Terms . By the end of the meeting, they had established terms which would govern their lives for the next six months. Assange would provide the Guardian with the four sets of data –war records from Afghanistan, the Iraq war logs, a trove of US diplomatic cables, and personal files of prisoners at Guantanamo Bay—which it would distribute to the partners; the partner news organizations would simultaneously publish each set of documents and their related stories; and WikiLeaks would publish the documents at the same time on its own website. Assange set only one condition: he would determine when publication started.

Early the next morning, Wednesday, June 23, Davies headed back to London, where he briefed Leigh and Rusbridger.
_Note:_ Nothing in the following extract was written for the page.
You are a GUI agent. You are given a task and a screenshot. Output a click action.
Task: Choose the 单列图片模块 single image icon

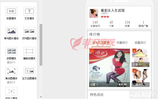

Later that day, Rusbridger phoned Bill Keller, executive editor of the New York Times . Did he want in on this deal? The answer was yes. Meanwhile, Assange wanted Spiegel to become a full partner as well, and after considerable back and forth, the magazine joined the team on June 29.



[1] Author’s interview with Nick Davies in London, UK, on March 8, 2011. All further quotes from Davies, unless otherwise attributed, are from this interview.

[2] David Leigh and Luke Harding, WikiLeaks: Inside Julian Assange’s War on Secrecy (London: Guardian Books), 2011, p. 99.